Yep, they were created some days ago and they were working correctly when running the first notebook example, but it is fixed now, I found that when the notebook instance was restarted some minutes ago, as expected the variables defined in the .bashrc file(which you suggested some days ago) were lost, so not sure if it had something to do with the role specified there, but when creating the variables again it worked(I will add those exports to the notebook lyfecicle file).
Now I have the following error, but I guess that should be easily fixed by changed the job configurations to a different EC2 instance size:
"detailedMessage": "AmazonSageMakerException: The account-level service limit 'ml.r5.large for processing job usage' is 0 Instances
Thank you for confirming the fix, @llealgt.
For the Sagemaker account service limit exception, you will need to contact AWS support to request an increase: https://aws.amazon.com/premiumsupport/knowledge-center/sagemaker-resource-limit-exceeded-error/
Thanks! I thought maybe using a different EC2 size could work because I thought the limits where instance size dependent but I will check the link you just shared.
One last question, now the notebook magic
%neptune_ml dataprocessing
works(assuming i fix the service limit) so I assume neptune ML and sagemaker are correctly configured, but assuming I want to curl the datapreprocessing entpoints via awscurl from the notebook terminal (something like this https://docs.aws.amazon.com/neptune/latest/userguide/machine-learning-on-graphs-processing.html)

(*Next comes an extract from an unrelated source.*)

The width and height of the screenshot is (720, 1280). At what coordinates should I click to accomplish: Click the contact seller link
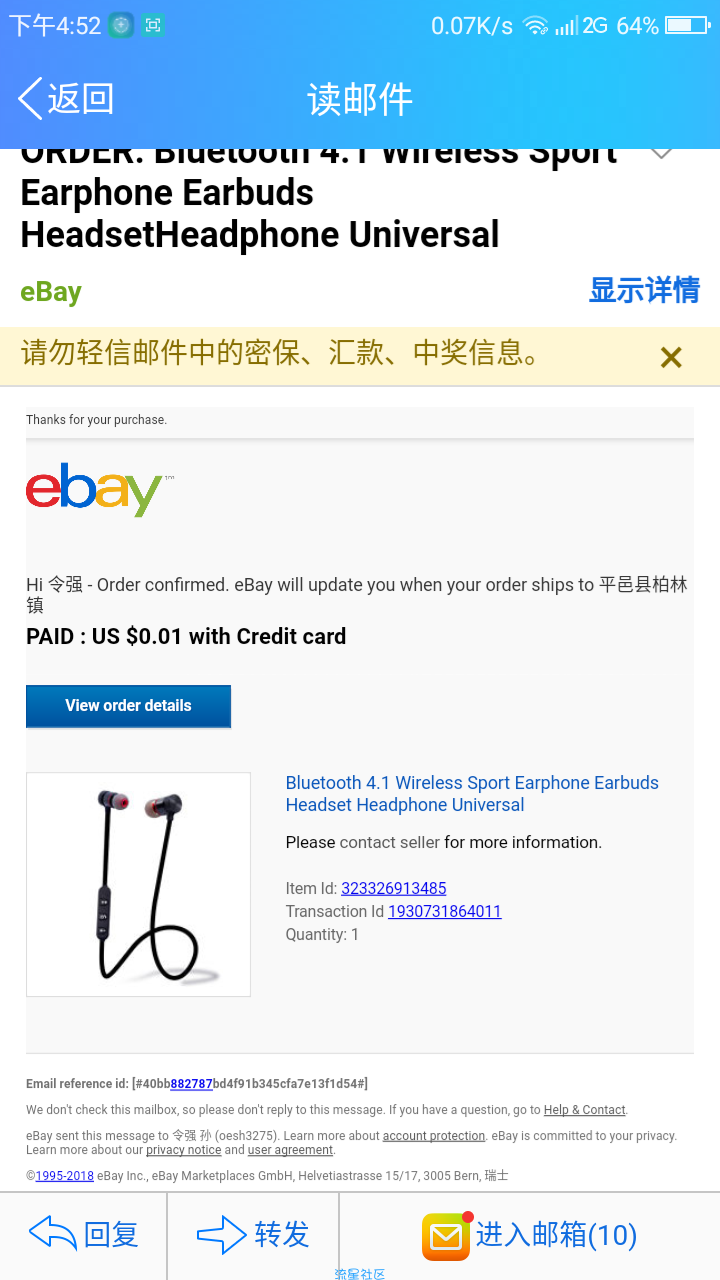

do I need to set another configuration? currently it doesn't work, it time-out so I guess the notebook cannot reach neptune endpoints.(I use awscurl instead of curl , as example for the export service it works fine, but not for neptune endpoints)
Can you share the awscurl
command you are using?
awscurl \
-X POST https://{my neptune endpoint copied from the neptune console}/ml/dataprocessing \
-H 'Content-Type: application/json' \
-d '{
"inputDataS3Location" : "s3://{my bucket}/neptune-export/20230217_215839",
"id" : "test",
"processedDataS3Location" : "s3://{my bucket}/preprocessed",
"configFileName" : "training-job-configuration.json"
}'
You may need to specify additional options, ex. for --service
as Neptune instead of the default execute-api
.
Try the following to check against the status endpoint:
awscurl https://<neptune_endpoint>:<neptune_port>/status --service neptune-db --region <region>
I see my issue, I was missing the port, I think that solves it, thanks for all of your help!
Describe the bug When trying to run ML notebooks (specifically Neptune-ML-00-Getting-Started-with-Neptune-ML-Gremlin.ipynb) the process never loads any data.
response = neptune_ml.prepare_movielens_data(s3_bucket_uri)
runs and shows "Processing X" (where X is Movies or Ratingss) but it doesn't load any data, it can be cheked by inspecting the S3 bucket indicated by variables3_bucket_uri
but alsoprint(response)
returns None.To Reproduce Steps to reproduce the behavior:
s3_bucket_uri="s3://<INSERT S3 BUCKET OR PATH>"
Expected behavior Sample data should be loaded to the S3 location but it is not.